Как раз посредством двоемыслия партия лишает жителей Океании памяти. Однако роль памяти в жизни человека сложно переоценить. «Память. делает нас живыми людьми, создает тот контекст, благодаря которому возможны вера, творчество, любовь, возможна мысль, постоянно удивляющаяся миру», - пишут об этом В. Д. Губин и Е.Н. Некрасова [23. С. 187].

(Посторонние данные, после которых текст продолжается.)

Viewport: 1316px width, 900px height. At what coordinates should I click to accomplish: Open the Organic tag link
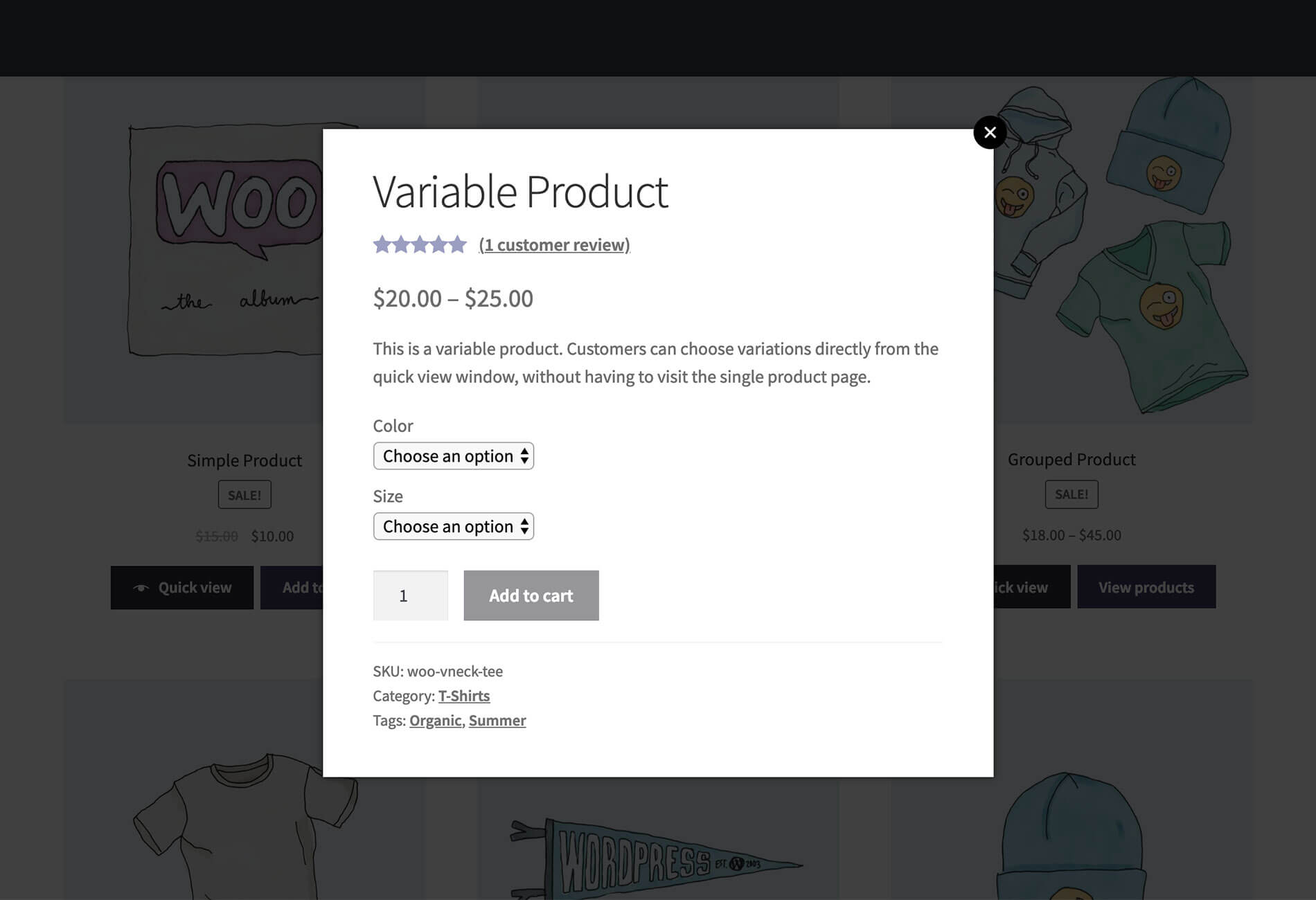[x=435, y=721]
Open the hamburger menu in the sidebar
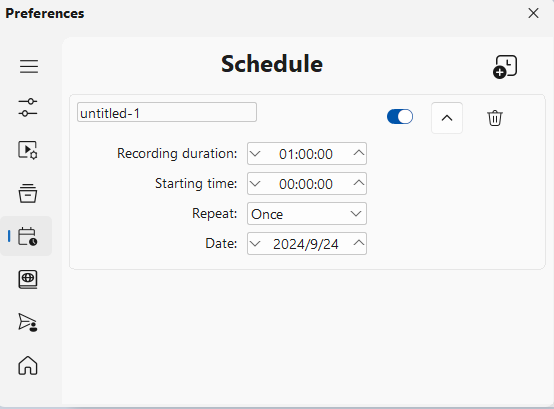 coord(29,66)
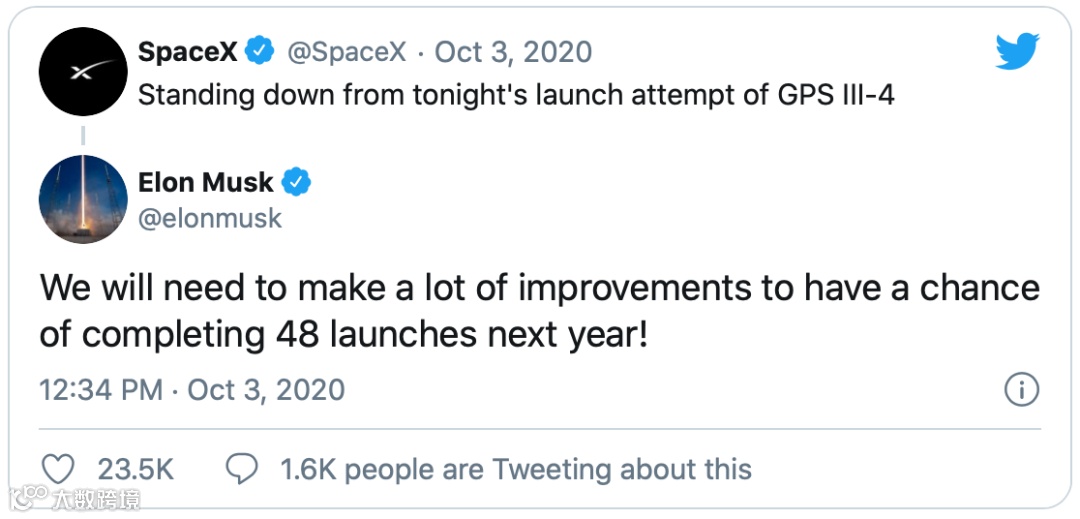Click the Twitter bird logo
This screenshot has width=1080, height=519.
1017,52
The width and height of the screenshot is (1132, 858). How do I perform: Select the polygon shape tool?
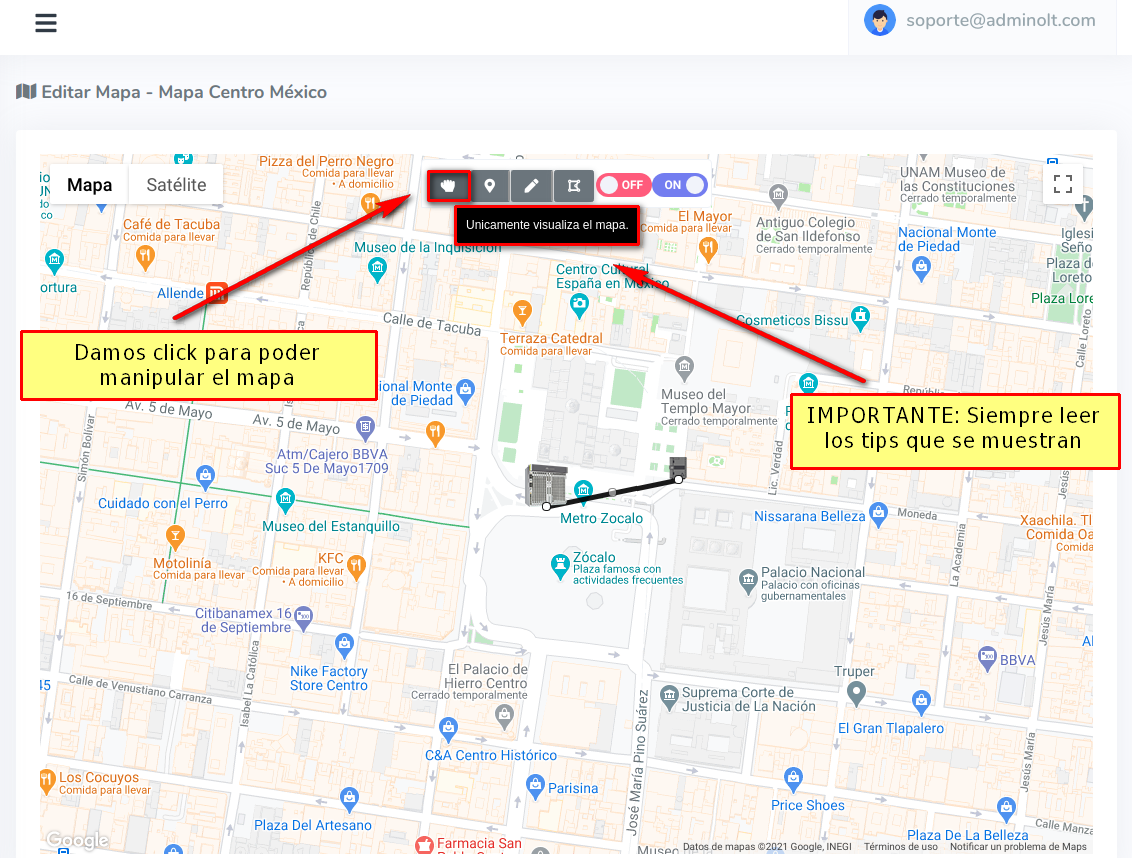(573, 186)
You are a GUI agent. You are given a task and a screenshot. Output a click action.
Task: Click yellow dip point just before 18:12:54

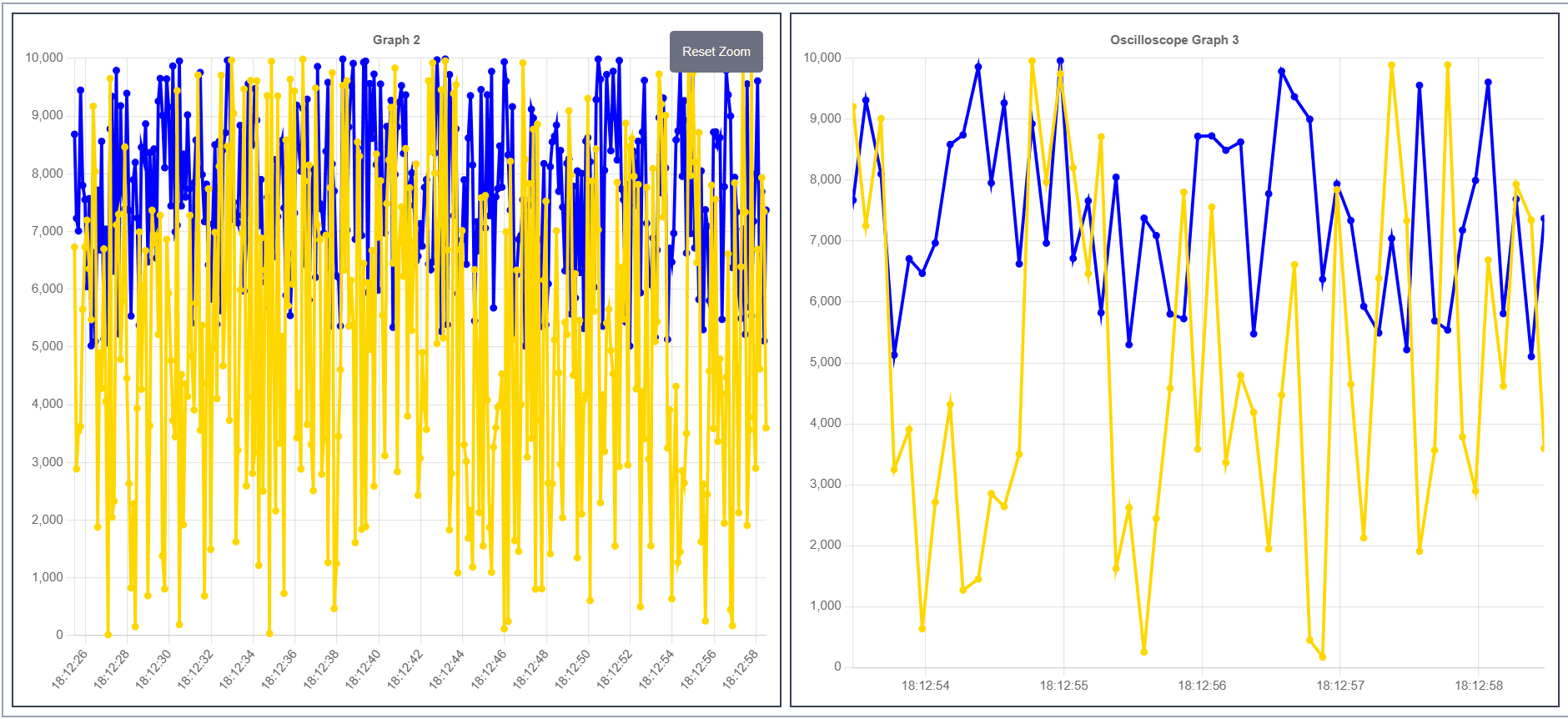point(922,628)
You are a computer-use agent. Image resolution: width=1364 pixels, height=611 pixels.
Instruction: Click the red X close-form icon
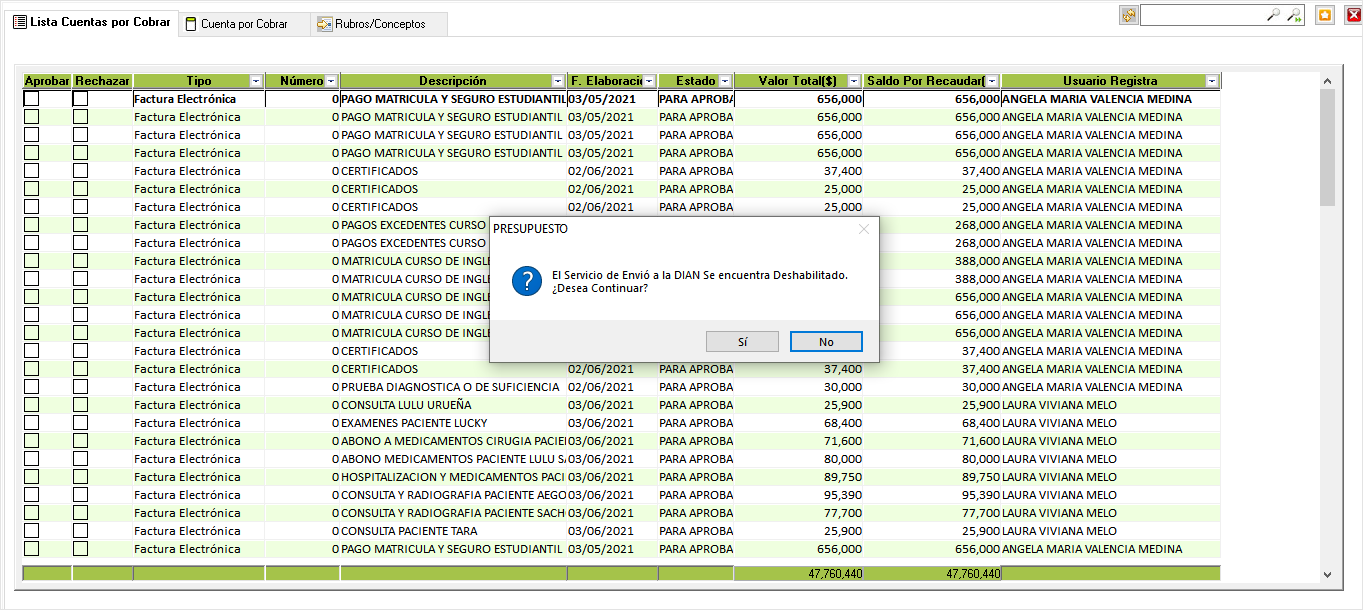pos(1353,15)
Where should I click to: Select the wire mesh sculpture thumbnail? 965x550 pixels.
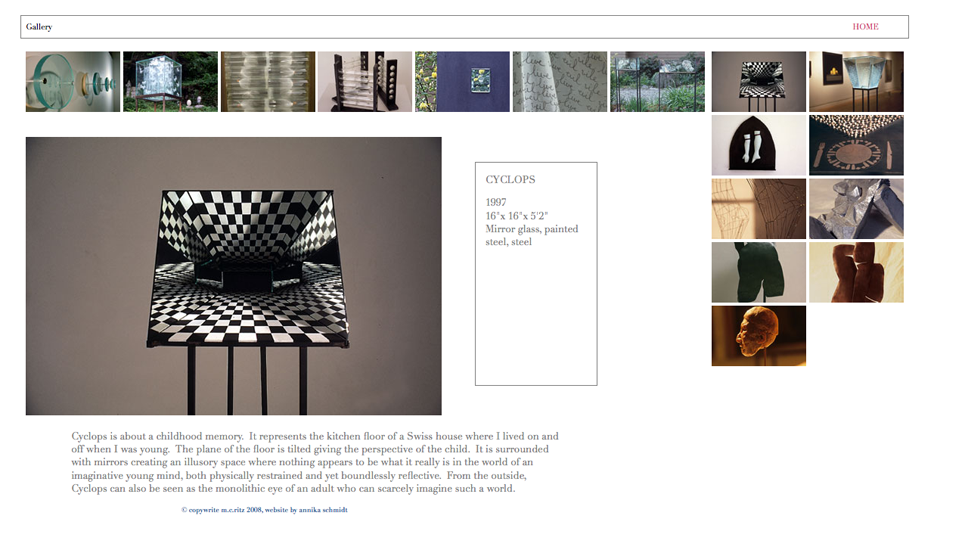(759, 209)
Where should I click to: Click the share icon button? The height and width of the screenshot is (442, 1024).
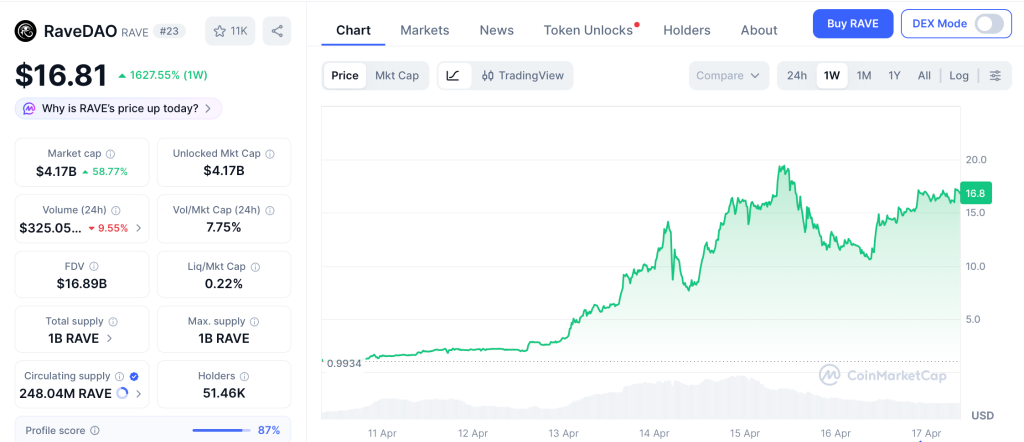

Действительно, память и язык - это средства увидеть это именно в качестве этого, а не просто некоего объекта. М.К. Мамардашвили поясняет данный момент с помощью следующих рассуждений. Можно представить себе марсианина, «который видит на Земле разыгрываемый в каком-то помещении спектакль - то, что известно людям как театральное представление. И вот я, марсианский наблюдатель, вижу относительные события, то есть действия и движения людей друг относительно друга на сцене, вижу взаимоотношения, которые возникают между ними, - на основе того, что я могу понимать язык в той мере, в какой могу соотносить звучащее слово с жестом, указывающим на предмет, который выбирается из множества предметов. Но если нет знания, что это театр, а это знание не вытекает из содержания наблюдаемых действий, то такое зрелище останется для марсианина мистическим и непостижимым в принципе (курсив наш. - Д.К.)» [24. С. 299-300]7. В рассмотренных нами антиутопиях посредством языка человека пытаются лишить такого дополнительного знания. В итоге человек может пройти мимо красоты, истины, мысли - всего того, что делает человека живым - и не заметить их.